WHAT IS ASKED =>
Copy the stretch of the post on abusive marriages from "Actually this mentality" through "they are saying.", changing "friends and family" to "loved ones".

READING PASSAGE =>
[START]

I was in a mentally (which i've found worse)than physical abuse,for many years,
and this is what i was told by people
what are your thoughts??
I have my own beliefs on this issue now,Im just curious to see what you guys think??

2007-10-03 13:08:19 · 14 answers · asked by Anonymous in Family & Relationships Marriage & Divorce

btw=i was 21 when i married

2007-10-03 13:10:38 · update #1

I have not posted my personal opinion on this (samantha) thats why I asked
It is a question see??

2007-10-03 13:23:25 · update #2

the question is ''is she responsible for the consequences shes suffered''???

2007-10-03 13:25:35 · update #3

14 answers

Actually this mentality that it is the victims fault is part of the reason why women STAY, not leave. They feel it's their own fault and that they deserve the treatment they are recieving. It is not the victims fault, and although they may want to leave they may be scared or may not feel they deserve anything better. Mental abusers make you feel like you are worthless and that you can not survive without them because you are stupid and ugly and no one else will have you. They isolate you fromyour friends and family so you can't reach out for help and the chip away at your self esteem until you believe what they are saying.

NO it is not the victims fault and anyone who thinks so is a moron. Instead of putting victims down we should be putting ourselves in their shoes and trying to help and support them. Unfortunatly they have to make their own decision and sometimes the only thing you can do is be there for them until they see the light.

2007-10-03 13:27:58 · answer #1 · answered by Reba 6 · 3 0

Women are taught to bond or remain married to one man for life. This is taught to her by her ancestors and her religion (if she is religious). Women are 'little girls inside, who are looking for a man, who reminds her of her daddy'. Either a woman will marry an abusive man because her father was also abusive because subcontiously this is the only type of relationship she knows how to handle. Yes, it is her fault for staying in this abusive reltionship, but the external factors (family beliefs and religious beliefs) will cause her to remain in the abusive marriage even if she knows it may kill her. The other reason a woman stays in an abusive marriage is because she does not have the self confidence and or finances to leave. Some women stay to raise the kids with a/their father. Sometimes, there is the threat of the abuser that she and/or the children will be harmed or taken from her if she tried to leave. Some stay because they feel hopeless/helpless. Many times when a woman is in an abusive relationship, she has been isolated from her family and friends, which causes her not to have the support she needs in order to find the strength to leave her abuser. I have noticed when men get married, they continue their lives as they did when they were dating or single (going to play activites with the guys; going to the bar for drinks after work; hanging out and doing whatever with the fellows), but when women get married, they change and their girl friends change. The girl friends will begin to back off as to let the friend bond and spend more time with her new husband. The newly married woman will also begin to spend less time with her girlfriends in hopes of spending more time with her new husband, so they can bond as a unit. The woman will make changes for the success of the marriage, but the man will continue his life as if nothing changed. This is also another reason why women can not just leave when they find themselves in an abusive relationship because lose close contact with their support base.

[END]

GIVEN INFORMATION =>

[START]

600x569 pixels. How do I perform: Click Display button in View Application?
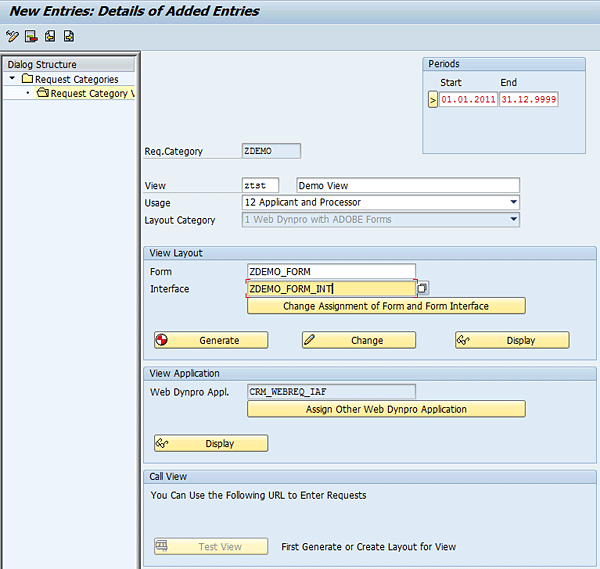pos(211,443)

[END]
[START]

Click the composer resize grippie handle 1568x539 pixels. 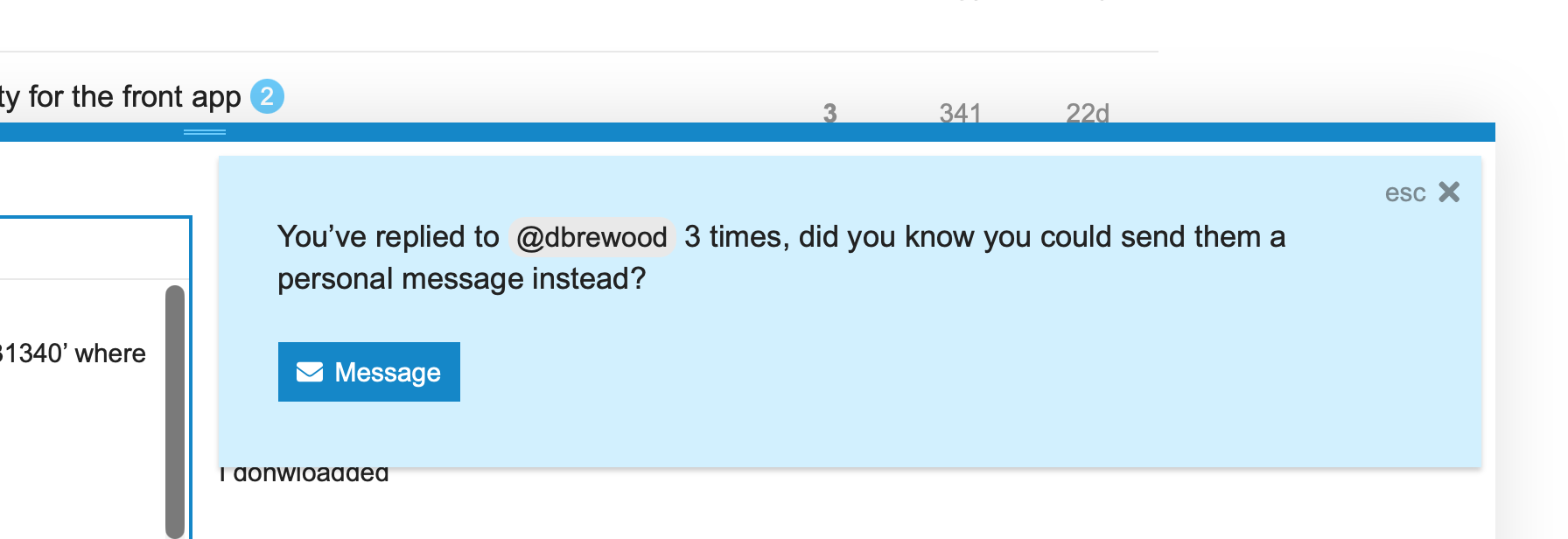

[END]
[START]

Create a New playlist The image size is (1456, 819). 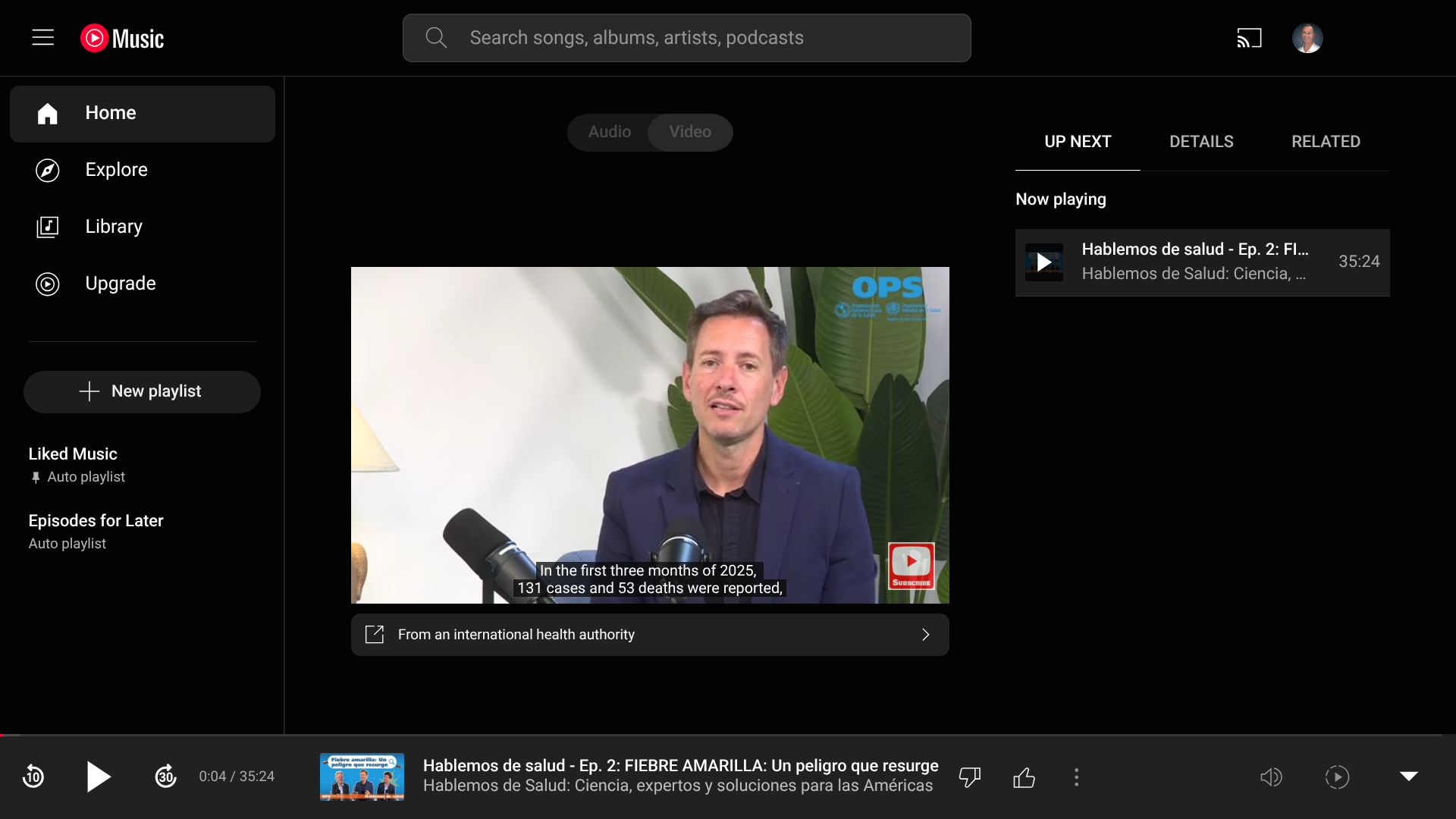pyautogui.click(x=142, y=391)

[END]

OUTPUT BELOW =>
Actually this mentality that it is the victims fault is part of the reason why women STAY, not leave. They feel it's their own fault and that they deserve the treatment they are recieving. It is not the victims fault, and although they may want to leave they may be scared or may not feel they deserve anything better. Mental abusers make you feel like you are worthless and that you can not survive without them because you are stupid and ugly and no one else will have you. They isolate you fromyour loved ones so you can't reach out for help and the chip away at your self esteem until you believe what they are saying.